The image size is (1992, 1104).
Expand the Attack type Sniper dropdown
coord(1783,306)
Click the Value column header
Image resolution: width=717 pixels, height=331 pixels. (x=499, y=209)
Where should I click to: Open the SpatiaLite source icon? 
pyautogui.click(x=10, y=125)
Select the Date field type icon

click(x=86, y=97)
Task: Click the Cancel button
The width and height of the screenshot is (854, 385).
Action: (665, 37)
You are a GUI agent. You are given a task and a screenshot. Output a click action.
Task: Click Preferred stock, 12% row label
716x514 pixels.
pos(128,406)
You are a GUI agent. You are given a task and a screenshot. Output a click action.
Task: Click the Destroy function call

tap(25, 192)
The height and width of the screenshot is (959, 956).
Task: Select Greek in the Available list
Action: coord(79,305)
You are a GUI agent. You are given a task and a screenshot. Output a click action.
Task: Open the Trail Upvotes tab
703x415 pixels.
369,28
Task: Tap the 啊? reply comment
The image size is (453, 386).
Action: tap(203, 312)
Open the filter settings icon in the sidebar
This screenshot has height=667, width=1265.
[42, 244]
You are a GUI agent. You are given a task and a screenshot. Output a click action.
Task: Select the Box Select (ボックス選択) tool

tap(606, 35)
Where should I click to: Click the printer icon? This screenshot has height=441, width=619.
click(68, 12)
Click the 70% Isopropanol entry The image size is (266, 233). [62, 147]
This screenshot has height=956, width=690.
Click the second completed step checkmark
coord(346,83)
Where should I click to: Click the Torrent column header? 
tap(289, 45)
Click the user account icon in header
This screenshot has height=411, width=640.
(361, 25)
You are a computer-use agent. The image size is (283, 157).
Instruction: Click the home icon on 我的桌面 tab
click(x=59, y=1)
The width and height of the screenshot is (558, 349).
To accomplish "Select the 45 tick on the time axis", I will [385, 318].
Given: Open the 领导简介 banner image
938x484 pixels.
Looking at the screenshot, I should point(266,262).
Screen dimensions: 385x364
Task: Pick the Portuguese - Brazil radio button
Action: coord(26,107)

########################################

* THE TASK: List every line in the records above in which the word "column" appears.

* IN RESPONSE:
Click the Value column header
Where should I click to: Click the Torrent column header? 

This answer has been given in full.